Regression testing is typically repetitive, labour intensive and prone to human error. Automation of these tests made the testing of new releases more efficient and accurate.

Once up and running, automation greatly streamlines regression testing. More importantly, it allows managers to re-run automated regression tests to validate an unplanned fix mid-cycle - an otherwise significant impact to cost and schedule under traditional manual methods. In Phase III, automated testing reducing the amount of time spent on execution of tests by 87%.
Automated Performance Testing Tools Performance testing tools imitate production system usage and simulate a large number of people using the system simultaneously. Enables observation of system behaviour under a similar amount of stress/load to what would be encountered in the production system.

Early identification and management of performance issues ensures delivery of a more stable product to hospitals and enhances credibility.
Daily Tracking and Reporting Defects were reviewed daily with the development team and requirements team, and issues/risks that could impact release timelines were escalated as soon as they were identified. A daily "dashboard" to display progress at a glance proved to be a very effective tool for communicating progress and status and identifying risks during testing. (Figure 1)

Evolving the WTIS

As with any system, user feedback was critical to evolving the WTIS. A regular release management program allowed the project team to maintain focus on priorities and ensure successful deployment within stated timelines. A quarterly release strategy was implemented, and requirements were prioritized into major and minor releases. Major releases would deliver mission-critical requirements, enhancements and functionality, while minor releases would focus on less critical, "nice to have" functionality.

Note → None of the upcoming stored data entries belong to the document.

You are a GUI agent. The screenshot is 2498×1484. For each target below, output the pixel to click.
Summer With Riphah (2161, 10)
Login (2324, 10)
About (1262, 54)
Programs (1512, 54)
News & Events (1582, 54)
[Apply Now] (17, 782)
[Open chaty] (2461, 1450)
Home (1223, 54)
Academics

This release strategy, used throughout each phase, delivered many advantages. It focused the development lifecycle on clearly stated objectives, aligned the project team and hospital stakeholders in an increased level of interaction, minimized schedule slippage and ensured that the WTIS was deployed with minimal impact to business operations. It also managed stakeholder expectations and change requests, since stakeholders understood that the quarterly release cycle provided ample opportunities for system upgrades.

Post go-live support was available to support business users through a formalized help desk model, which ensured business and technical issues were addressed in a timely and useful manner. User feedback has played a critical role in improving help desk support. For example, the service window was expanded from 9 a.m. to 5 p.m. to 8 a.m. to 8 p.m., based on user feedback, to ensure the appropriate level of support was available to WTIS users.

The WTIS has moved from project to product and is now in the hands of the operations team at CCO, which manages and supports its evolution and maintenance through product and release management. As of March 2009, the WTIS is on version 12 of the application, an indication of its ability to evolve and meet the needs of its users.

Clinical Leads remain engaged and continue efforts to expand the WTIS to report on all surgical procedures. User feedback enabled CCO to build a more robust technical infrastructure to maintain a high-performance system and support WTIS expansion. Indeed, much of the success of the WTIS project can be attributed to the fact that the application was built by clinicians for clinicians.

About the Author(s)

Steve Hall is the Chief Information Officer (CIO) at the William Osler Health Centre. Previously Steve was the Chief Technology Officer and Director of Information Technology at Cancer Care Ontario and played a key role in the initial development of the Wait Time Information System.

Rami Thabet is an independent consultant with experience on transformative IM/IT initiatives in the financial services, telecommunications and health care sectors. Rami led the implementation of Ontario's Wait Time Information System and the Provincial Client Registry/Enterprise Master Patient Index.

Mark Dummett is a Senior Executive within Accenture's System Integration and Technology practice. Mark specializes in implementing solutions that address business issues across many industries including healthcare.